Any help would greatly be appreciated!

----------


## Mino9319

> I am getting the same error on 64 bit running 18.1.29.0 [v7.6], tried to install 32 bit and run it as such but .exe did not pull from zip. 
> 
> Any help would greatly be appreciated!


Well, it would be possible that the Memory Read Thing is because of the lastest patches from D3. Blizzard changed something in there and rosbot, thud and everything else is broken atm.

----------


## wlbmJames

I have same problem with new alpha version ;(

----------


## tetero

Same with new version :Cool:

----------


## Hakairo

EDIT: nvm suddenly works after 2 PC restarts

----------


## Maddog23

D3 new patch/update just hit and I'm getting this error. Restarted to make sure that's not the prob. Was working fine last night. Any ideas?

----------


## rambo99jose

> D3 new patch/update just hit and I'm getting this error. Restarted to make sure that's not the prob. Was working fine last night. Any ideas?

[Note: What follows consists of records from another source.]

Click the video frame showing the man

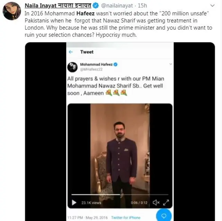120,149
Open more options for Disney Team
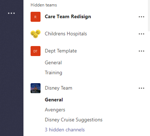This screenshot has width=150, height=136. (x=141, y=88)
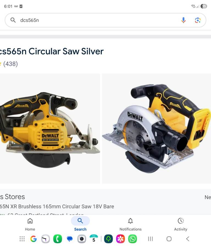Open the XR Brushless 165mm Circular Saw listing

tap(57, 206)
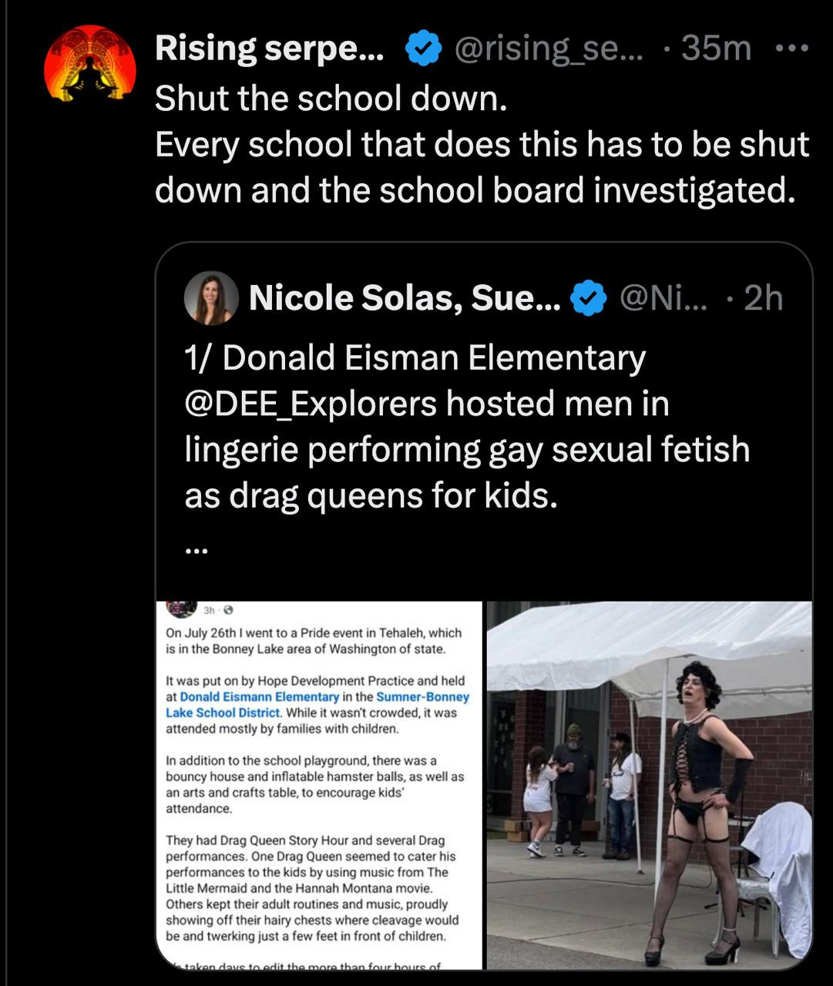Open the tweet's more options ellipsis
This screenshot has width=833, height=986.
[791, 49]

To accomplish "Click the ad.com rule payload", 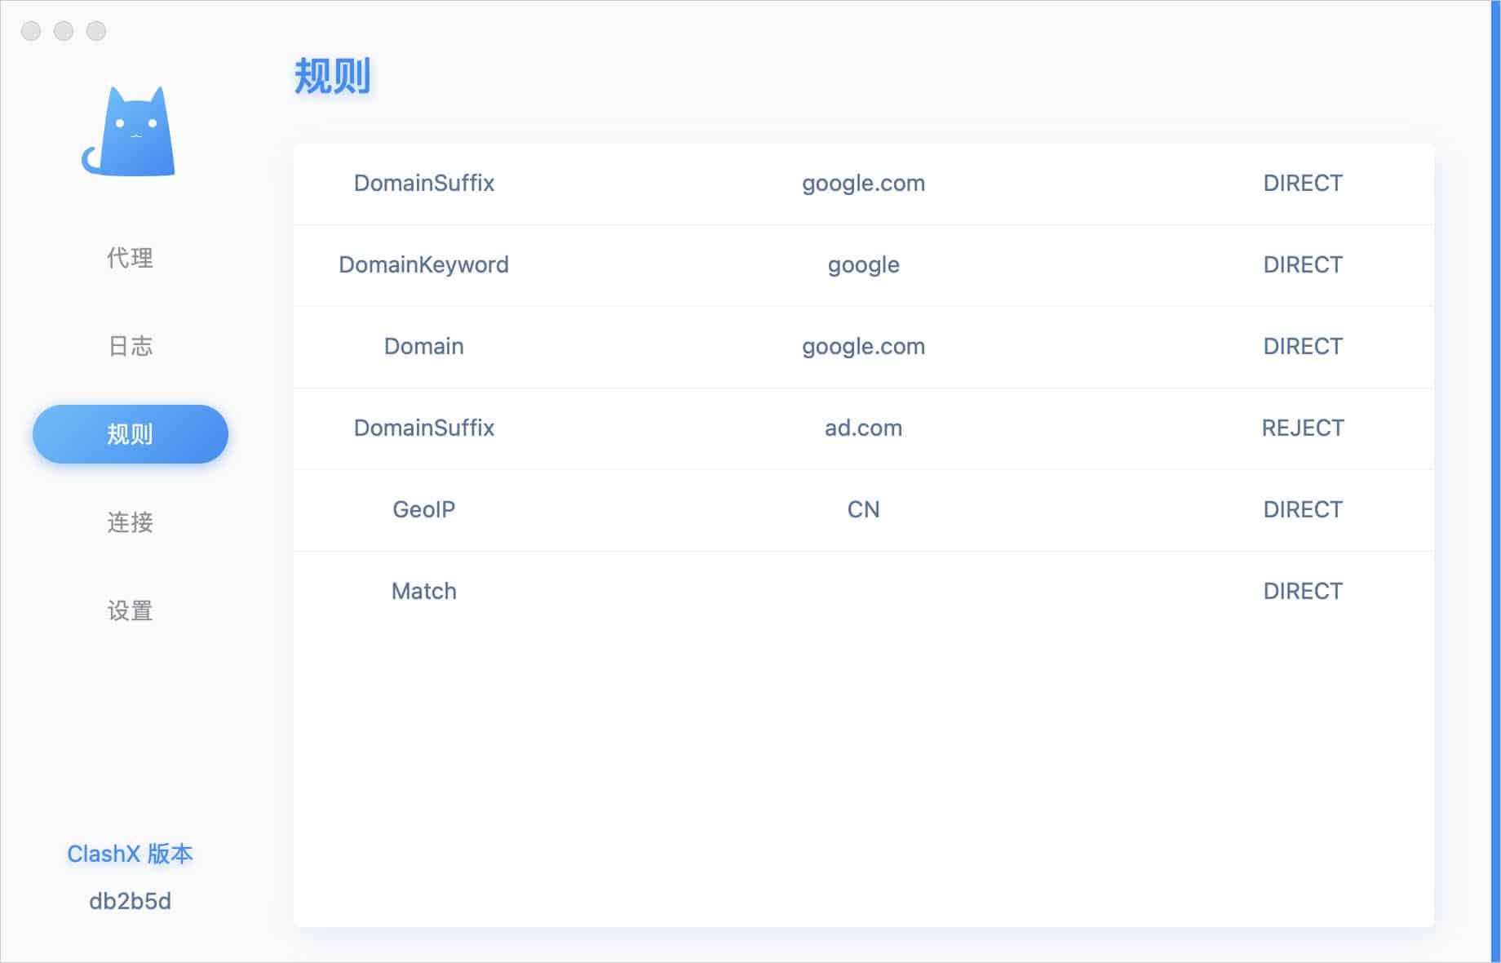I will coord(863,428).
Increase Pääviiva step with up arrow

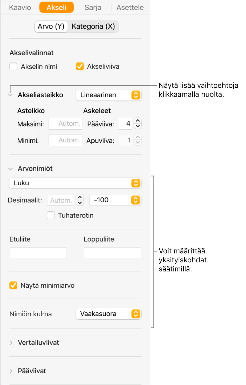[x=138, y=121]
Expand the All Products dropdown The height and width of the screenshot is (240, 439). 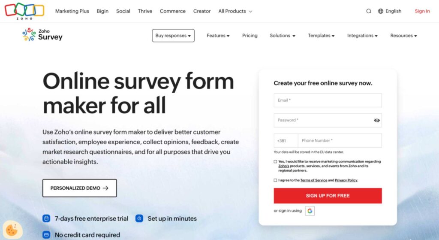(x=235, y=11)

Have to wait on KillerJohn's magic after every patch, nothing can be done about it

----------


## paula2013

good morning! i have the same problem: Can't read D3 Memory. i hope it can be fixed :-/

best greetings

----------


## SeaDragon

> good morning! i have the same problem: Can't read D3 Memory. i hope it can be fixed :-/
> 
> best greetings


https://www.ownedcore.com/forums/dia...t-patched.html (Game just patched)

----------